Lumières et vapeur

Lumières et vapeur

La Fête des Lumières, à Lyon, est un grand classique depuis plusieurs années. Pendant 3 jours, la ville s’illumine à la tombée de la nuit et propose un spectacle grandiose qui met en valeur les principaux lieux touristiques et bâtiments de la cité. Cette année, nous sommes partis à la conquête des lumières dans un mode de transport sorti tout droit du XXe siècle. C’est en train à vapeur que nous avons rallié la ville rhodanienne. Plus c’est long…. 

La 141R420 à quai, en gare de Clermont-Ferrand. Dans quelques minutes, le départ pour Lyon et la fêtes des Lumières.

La 141R420 à quai, en gare de Clermont-Ferrand. Dans quelques minutes, le départ pour Lyon et la Fête des Lumières.

Ambiance XXe siècle, fumée et charbon, sous la locomotive à vapeur.

Ambiance XXe siècle, fumée et charbon, sous la locomotive à vapeur.
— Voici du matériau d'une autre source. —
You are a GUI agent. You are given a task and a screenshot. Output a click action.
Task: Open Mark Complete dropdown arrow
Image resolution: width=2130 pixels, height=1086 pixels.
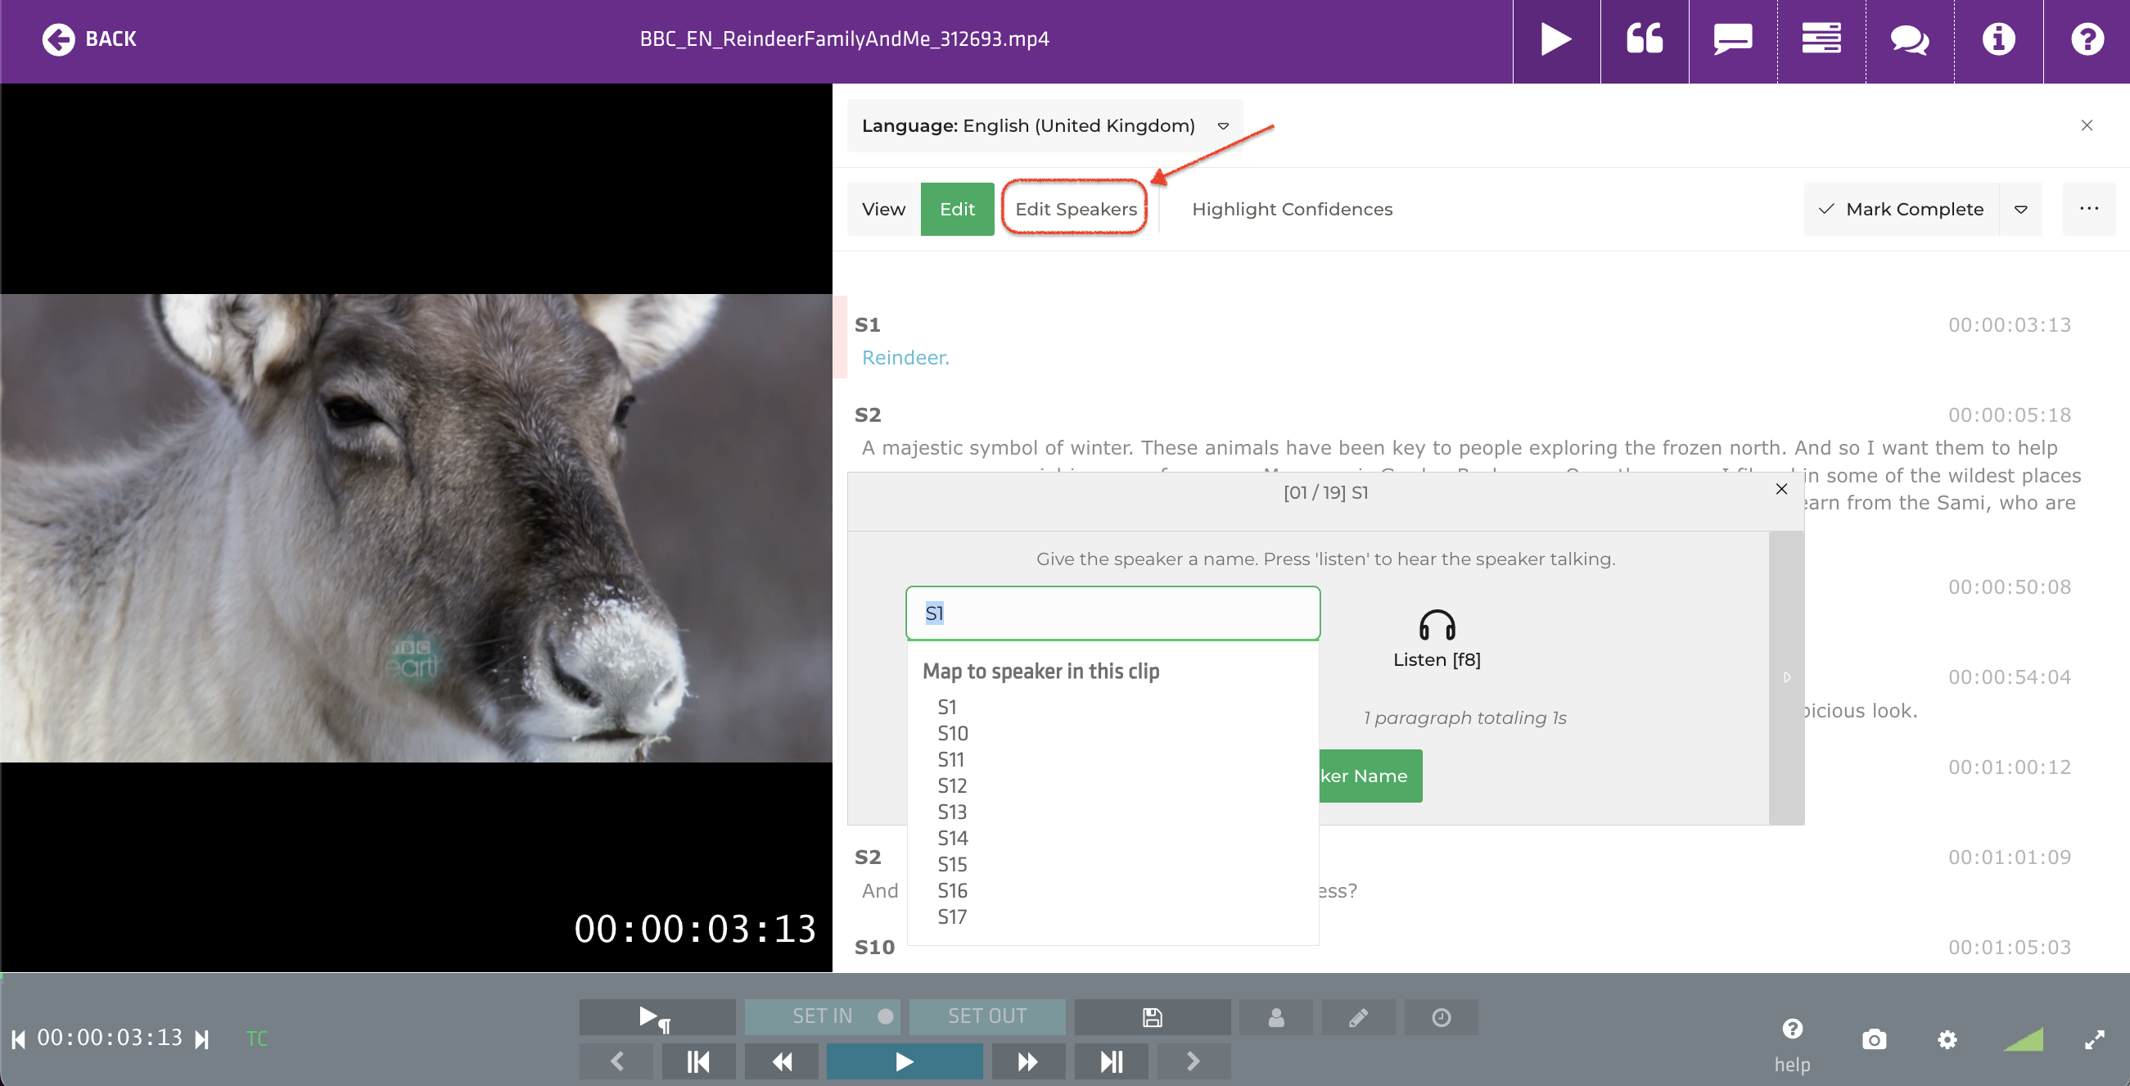tap(2020, 209)
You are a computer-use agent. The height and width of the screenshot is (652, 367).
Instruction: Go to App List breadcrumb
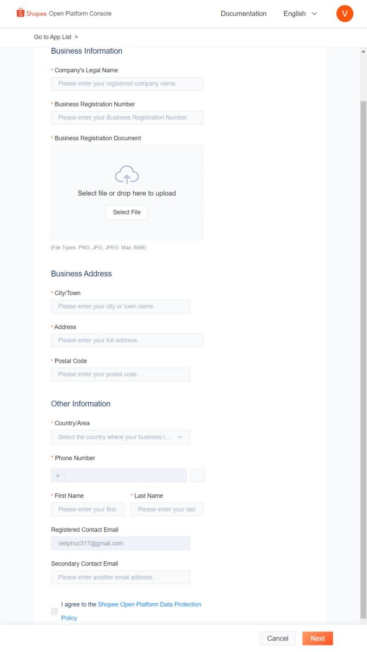pyautogui.click(x=56, y=37)
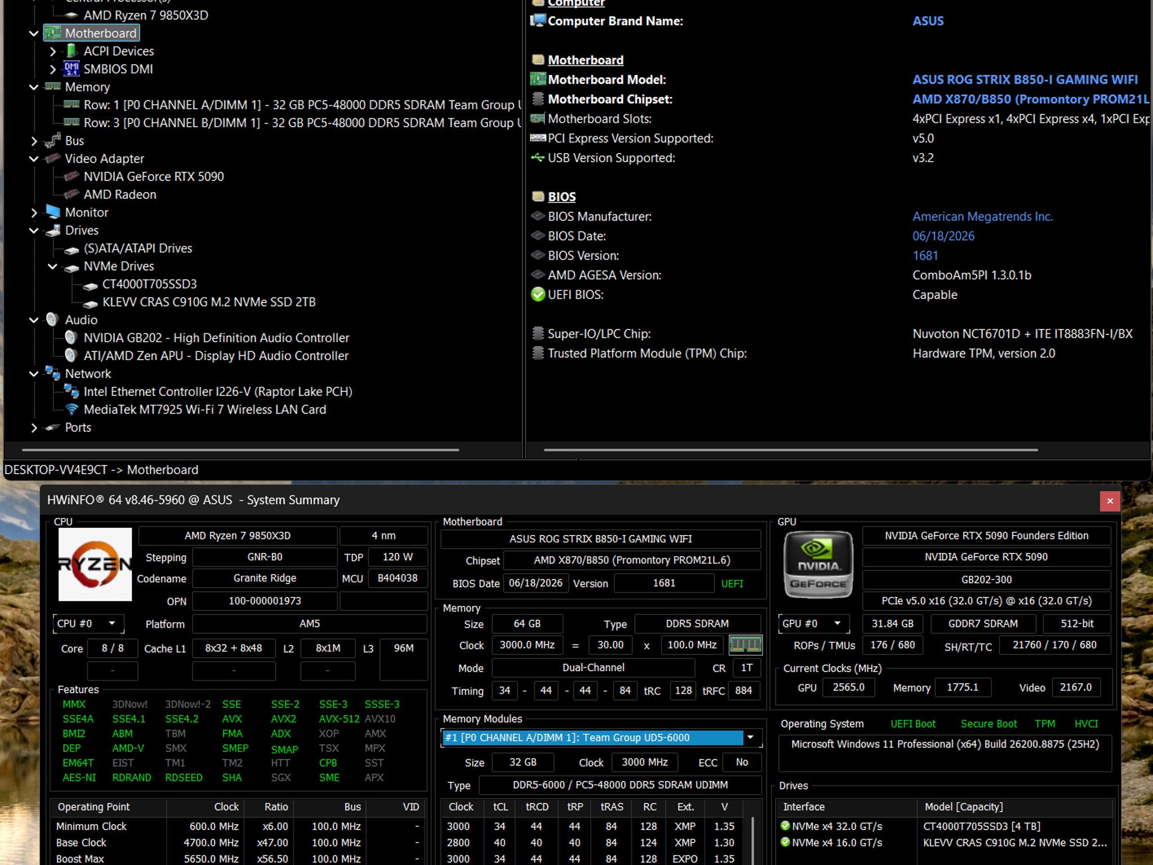
Task: Click the NVIDIA GeForce logo
Action: coord(819,565)
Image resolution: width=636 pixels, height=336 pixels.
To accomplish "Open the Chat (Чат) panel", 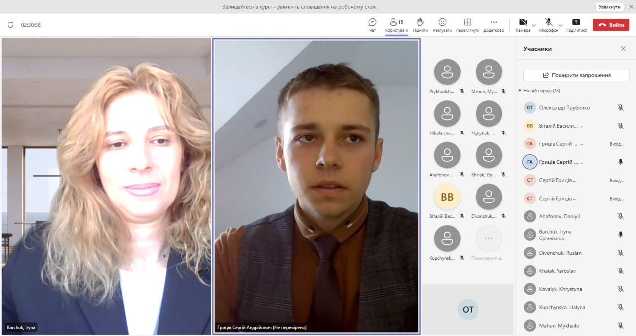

Car oui, si le train à vapeur était votre mode de transport pour rejoindre Lyon rapidement, vous avez fait fausse route, enfin faux rail ! Initialement prévu en 4h, le voyage aller aura duré… plus de 6h, pour parcourir 170 km. Oui, oui, une moyenne de 30 km/h. Cela n’est pas entièrement dû à l’âge du convoi. La SNCF n’aime pas tellement les trains « touristiques », surtout dans un nœud ferroviaire comme celui de Rhône-Alpes. L’expérience valait en tout cas la peine d’être vécue, au moins à l’aller. Arriver en gare de Perrache, aux côtés d’un TGV flambant neuf, avec cette mécanique très huilée des années 40, c’était assez sensationnel. Tout au long du parcours, d’ailleurs, nombreux furent les passionnés de ferroviaire à être venus saluer le passage de la bête (humaine, aurait dit Zola…). Cheminots en tête ! Chefs de gare, contrôleurs et conducteurs des autres trains n’ont pas manqué de saluer le passage de la vedette du jour.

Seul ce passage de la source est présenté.